### Element lookup records
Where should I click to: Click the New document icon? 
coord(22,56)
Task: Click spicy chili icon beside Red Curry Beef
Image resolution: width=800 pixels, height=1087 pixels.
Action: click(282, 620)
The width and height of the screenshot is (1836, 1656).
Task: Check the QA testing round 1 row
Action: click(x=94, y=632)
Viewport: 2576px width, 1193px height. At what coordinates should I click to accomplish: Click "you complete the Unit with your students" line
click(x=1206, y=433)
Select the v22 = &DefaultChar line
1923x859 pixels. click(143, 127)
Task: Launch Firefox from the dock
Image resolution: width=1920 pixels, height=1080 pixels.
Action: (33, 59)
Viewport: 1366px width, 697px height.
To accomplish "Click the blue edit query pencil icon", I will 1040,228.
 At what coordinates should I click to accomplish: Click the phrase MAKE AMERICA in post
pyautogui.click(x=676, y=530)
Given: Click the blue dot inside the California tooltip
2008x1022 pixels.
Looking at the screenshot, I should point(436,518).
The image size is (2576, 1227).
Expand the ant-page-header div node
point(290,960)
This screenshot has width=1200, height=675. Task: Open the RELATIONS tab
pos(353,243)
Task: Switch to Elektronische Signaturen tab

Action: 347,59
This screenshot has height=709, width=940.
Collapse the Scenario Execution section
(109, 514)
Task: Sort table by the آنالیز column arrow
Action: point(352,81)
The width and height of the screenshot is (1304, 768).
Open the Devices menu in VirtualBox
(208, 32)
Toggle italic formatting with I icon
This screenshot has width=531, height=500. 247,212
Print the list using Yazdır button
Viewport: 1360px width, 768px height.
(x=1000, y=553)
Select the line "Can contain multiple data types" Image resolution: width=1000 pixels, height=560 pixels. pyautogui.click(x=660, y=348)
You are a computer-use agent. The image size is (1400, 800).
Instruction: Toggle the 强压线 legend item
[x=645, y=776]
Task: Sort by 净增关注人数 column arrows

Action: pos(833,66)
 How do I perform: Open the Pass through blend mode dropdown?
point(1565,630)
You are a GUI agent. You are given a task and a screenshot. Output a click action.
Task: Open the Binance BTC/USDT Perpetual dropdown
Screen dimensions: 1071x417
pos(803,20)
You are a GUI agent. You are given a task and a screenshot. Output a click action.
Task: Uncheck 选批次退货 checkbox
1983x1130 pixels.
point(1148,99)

### GIVEN TASK
Output every line of the material above as a JSON list of strings, one string per line, leaving out the blank lines.

### CORRECT ANSWER
[
  "Where should I click to: Click the New document icon? ",
  "coord(22,56)",
  "Task: Click spicy chili icon beside Red Curry Beef",
  "Image resolution: width=800 pixels, height=1087 pixels.",
  "Action: click(282, 620)",
  "The width and height of the screenshot is (1836, 1656).",
  "Task: Check the QA testing round 1 row",
  "Action: click(x=94, y=632)",
  "Viewport: 2576px width, 1193px height. At what coordinates should I click to accomplish: Click \"you complete the Unit with your students\" line",
  "click(x=1206, y=433)",
  "Select the v22 = &DefaultChar line",
  "1923x859 pixels. click(143, 127)",
  "Task: Launch Firefox from the dock",
  "Image resolution: width=1920 pixels, height=1080 pixels.",
  "Action: (33, 59)",
  "Viewport: 1366px width, 697px height.",
  "To accomplish \"Click the blue edit query pencil icon\", I will 1040,228.",
  " At what coordinates should I click to accomplish: Click the phrase MAKE AMERICA in post",
  "pyautogui.click(x=676, y=530)",
  "Given: Click the blue dot inside the California tooltip",
  "2008x1022 pixels.",
  "Looking at the screenshot, I should point(436,518).",
  "The image size is (2576, 1227).",
  "Expand the ant-page-header div node",
  "point(290,960)",
  "This screenshot has width=1200, height=675. Task: Open the RELATIONS tab",
  "pos(353,243)",
  "Task: Switch to Elektronische Signaturen tab",
  "Action: 347,59",
  "This screenshot has height=709, width=940.",
  "Collapse the Scenario Execution section",
  "(109, 514)",
  "Task: Sort table by the آنالیز column arrow",
  "Action: point(352,81)",
  "The width and height of the screenshot is (1304, 768).",
  "Open the Devices menu in VirtualBox",
  "(208, 32)",
  "Toggle italic formatting with I icon",
  "This screenshot has width=531, height=500. 247,212",
  "Print the list using Yazdır button",
  "Viewport: 1360px width, 768px height.",
  "(x=1000, y=553)",
  "Select the line \"Can contain multiple data types\" Image resolution: width=1000 pixels, height=560 pixels. pyautogui.click(x=660, y=348)",
  "You are a computer-use agent. The image size is (1400, 800).",
  "Instruction: Toggle the 强压线 legend item",
  "[x=645, y=776]",
  "Task: Sort by 净增关注人数 column arrows",
  "Action: pos(833,66)",
  " How do I perform: Open the Pass through blend mode dropdown?",
  "point(1565,630)",
  "You are a GUI agent. You are given a task and a screenshot. Output a click action.",
  "Task: Open the Binance BTC/USDT Perpetual dropdown",
  "Screen dimensions: 1071x417",
  "pos(803,20)",
  "You are a GUI agent. You are given a task and a screenshot. Output a click action.",
  "Task: Uncheck 选批次退货 checkbox",
  "1983x1130 pixels.",
  "point(1148,99)"
]